You’ve probably encountered the idea that there are different ‘leadership styles’ (mirroring, e.g., the differences between introverts and extraverts, etc). In some Christian circles, this observation has been transformed into a typology of leadership — suggesting there are three ways to lead: as a king, a priest or prophet. You may recognise this (from Mark Driscoll’s On Church Leadership):

Prophets tend to be strong at vision, study, preaching, teaching, doctrinal truth, refuting error, and calling people to repent of sin. … Priests have a deep understanding of human suffering and are compassionate and merciful in tending to the needs of hurting people so that they are loved to spiritual maturity. … Kings excel at systems, policies, procedures, planning, team building, mission executing, and simply maximizing resources to accomplish measurable results.

Now, this can claim a venerable lineage — stretching back to Israel’s historical experience of God’s careful governance through its kings, priests and prophets. Better still, since at least the sixteenth century theologians have tied each of these ‘offices’ to Jesus. So perhaps it makes sense to see these rays refracted even when viewed through the prism of the cross.

However, I do feel the need to sound a cautionary note: the way these so-called ‘biblical leadership styles’ apply to Jesus tends to undermine rather than reinforce their differences.

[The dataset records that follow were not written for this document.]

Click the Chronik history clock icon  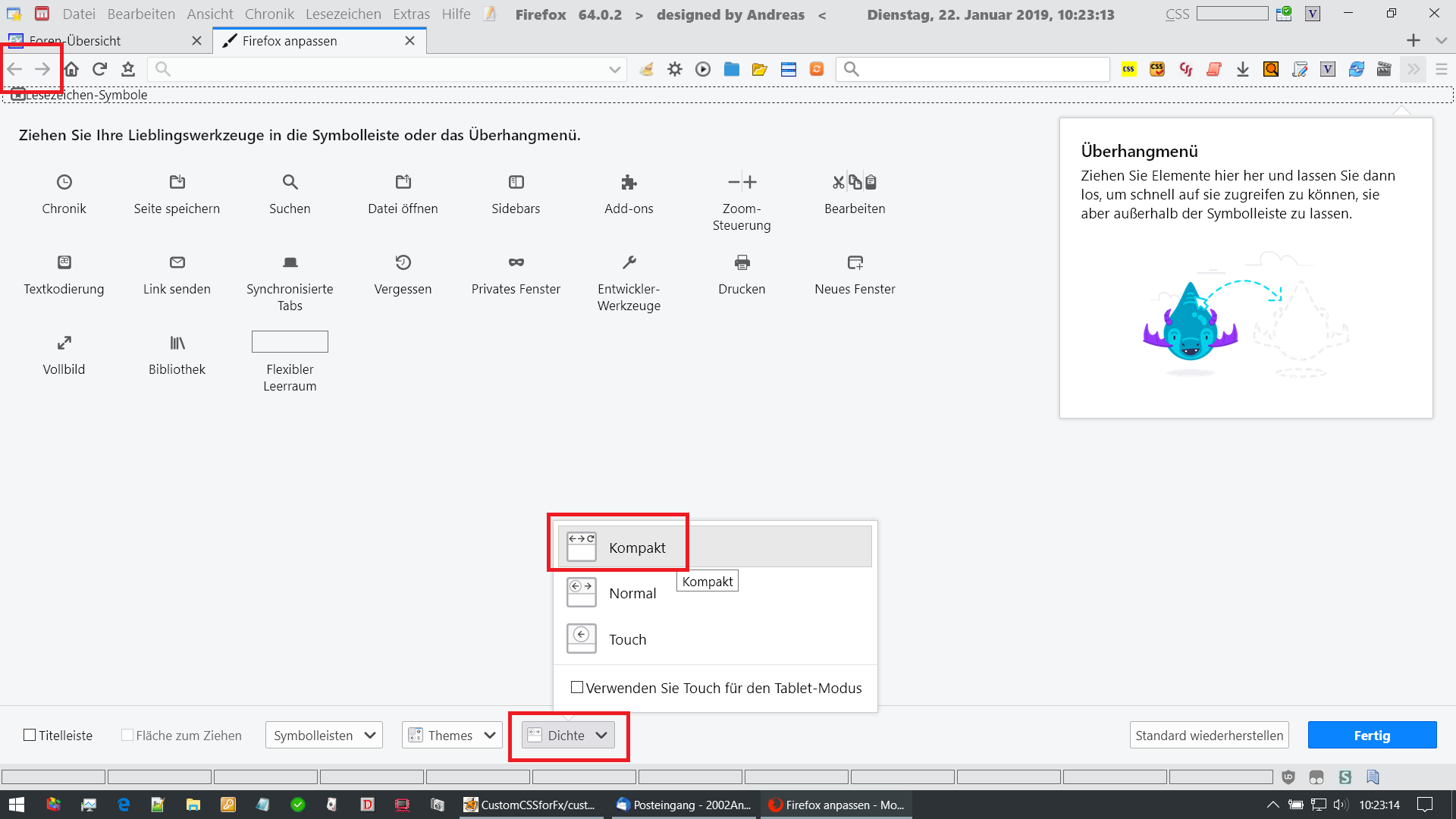64,182
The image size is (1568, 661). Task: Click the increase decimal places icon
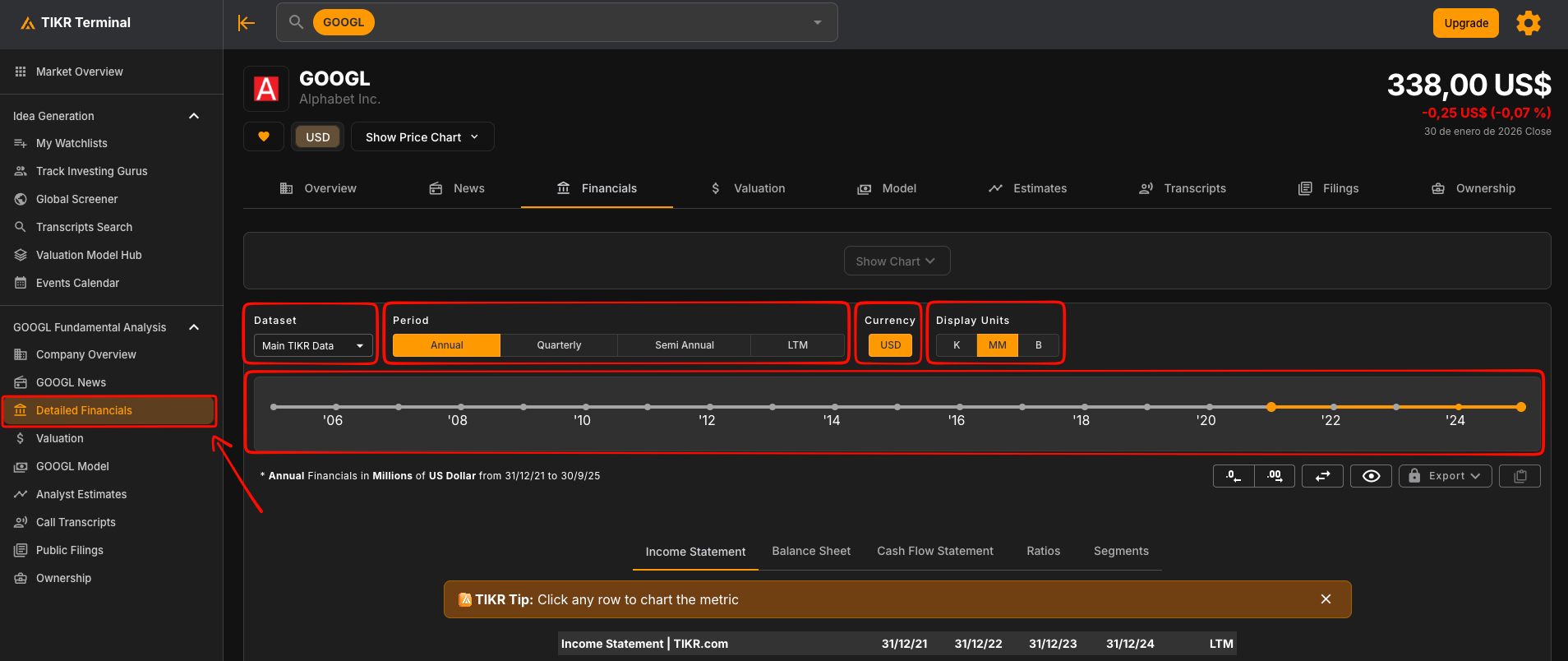point(1275,476)
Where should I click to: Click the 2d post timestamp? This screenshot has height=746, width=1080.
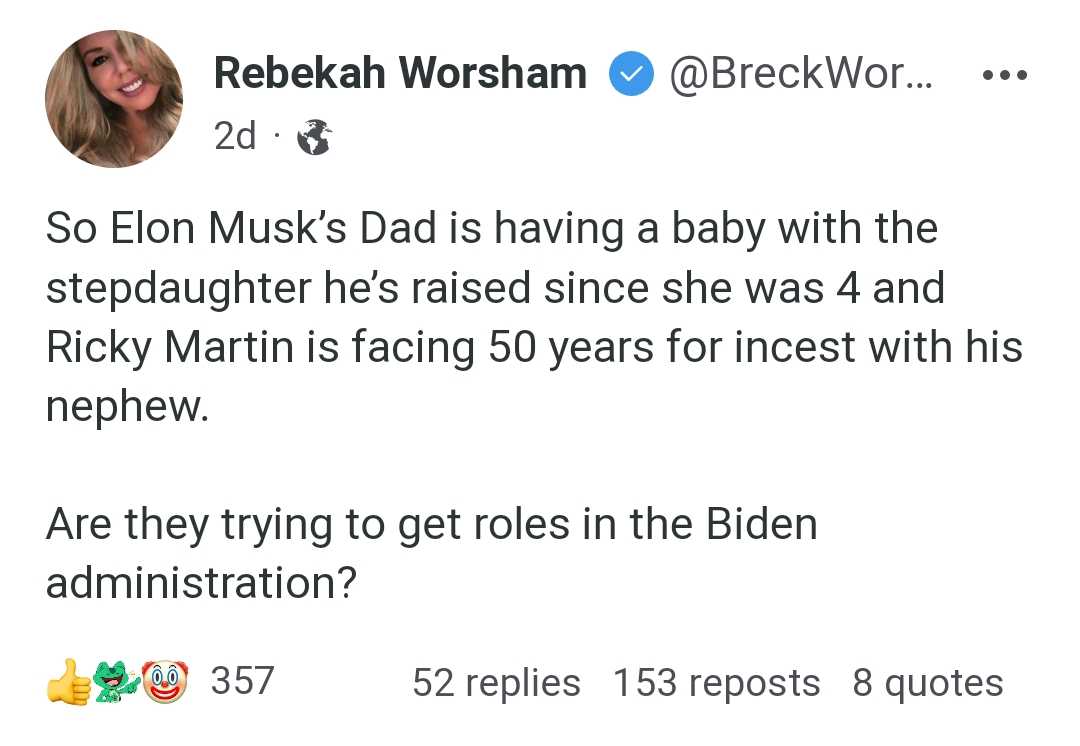coord(235,136)
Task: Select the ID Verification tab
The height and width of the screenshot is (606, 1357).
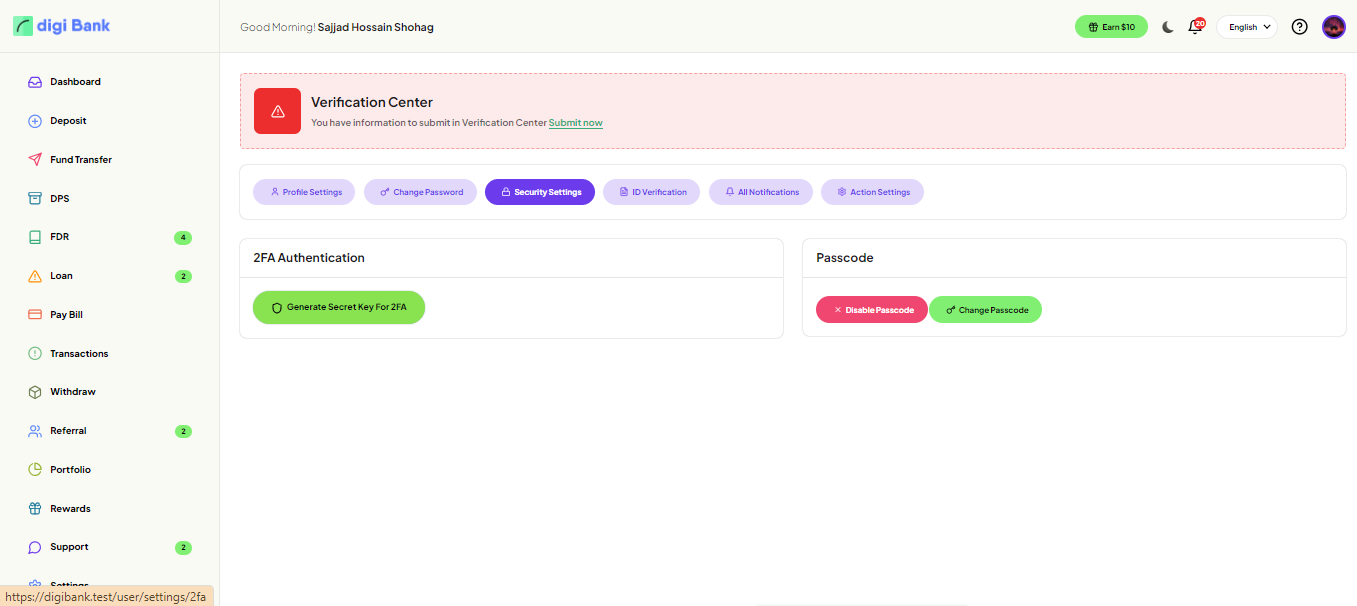Action: click(652, 192)
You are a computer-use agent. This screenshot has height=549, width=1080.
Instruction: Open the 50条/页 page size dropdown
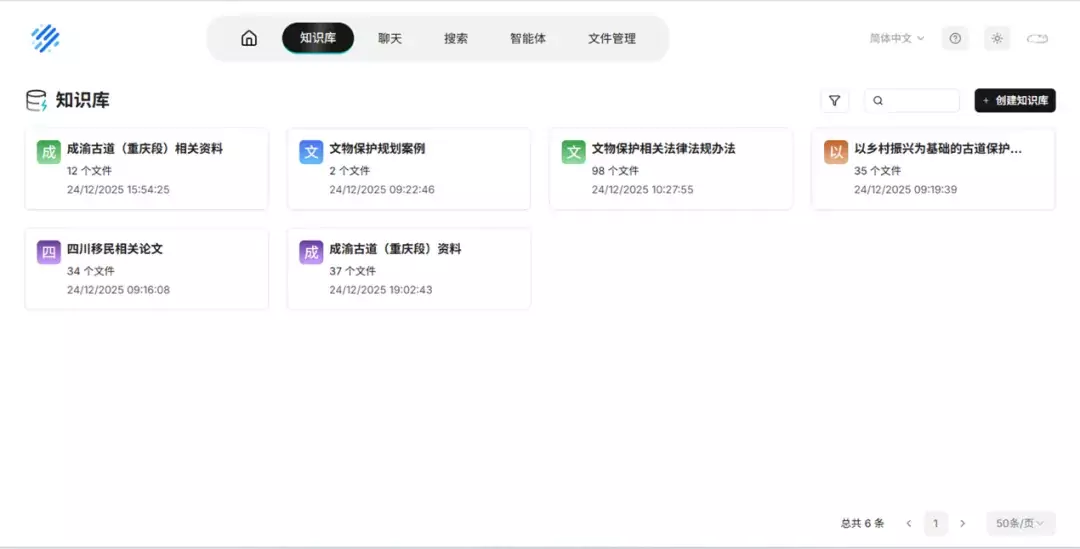tap(1019, 523)
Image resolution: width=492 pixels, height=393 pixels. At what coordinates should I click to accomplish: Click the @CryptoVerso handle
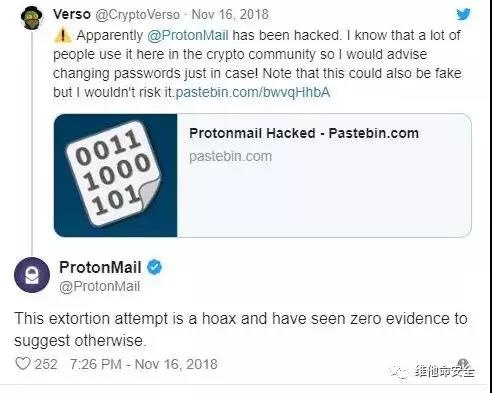point(138,15)
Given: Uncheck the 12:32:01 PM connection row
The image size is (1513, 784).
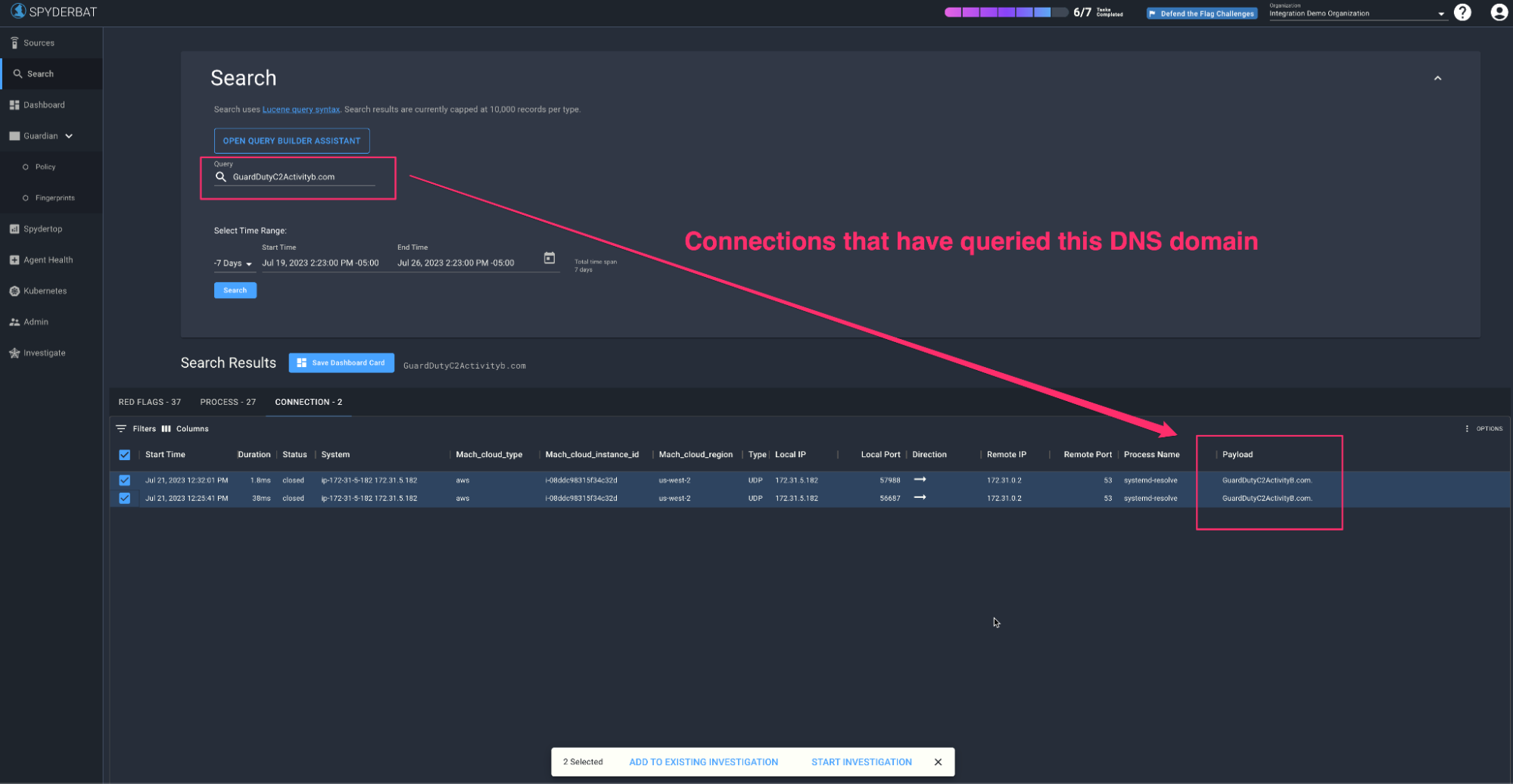Looking at the screenshot, I should pos(125,481).
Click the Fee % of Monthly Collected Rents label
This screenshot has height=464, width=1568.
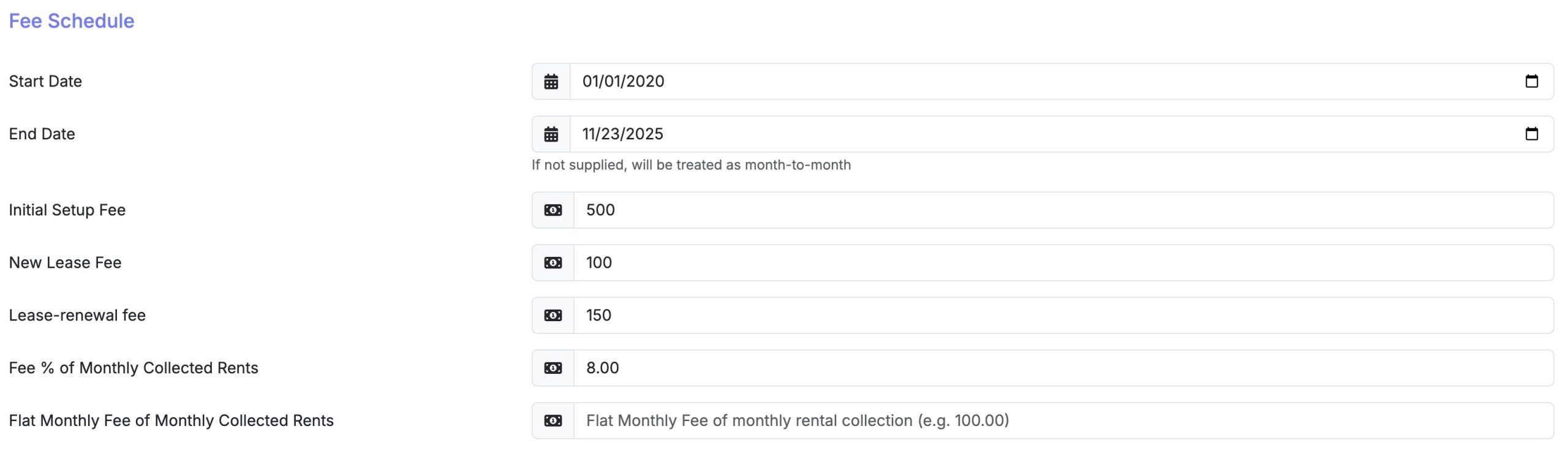(x=134, y=368)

Let me try to illustrate what I mean…

When John Calvin pioneered the application of the ‘threefold office’ to Jesus, he argued that Jesus fulfilled the prophetic and priestly offices as Israel’s long-awaited king. In this he can cite good biblical precedent — the author of Hebrews appears to treat Jesus’ kingship as the necessary (if not the sufficient) condition of his high priesthood.

On the flip side, I’d be inclined to paint Jesus’ kingship in priestly (and prophetic) colours. For Jesus is radically different even from the best of the Old Testament kings. He’s the good shepherd who lays down his life for the sheep, a king who perfectly reveals God (as final prophet) and offers himself once for all through the eternal Spirit to deal with sin.

And Christian leaders are called to be the same (e.g., in 1 Peter 5.1-5).

To me, this suggests that for all the evident differences between Christian leaders, the direct application of the king, priest, prophet typology is ill-advised. For it feels like it threatens to undo the way the roles are drawn together and recast in Jesus, and presented in that form as a model for us.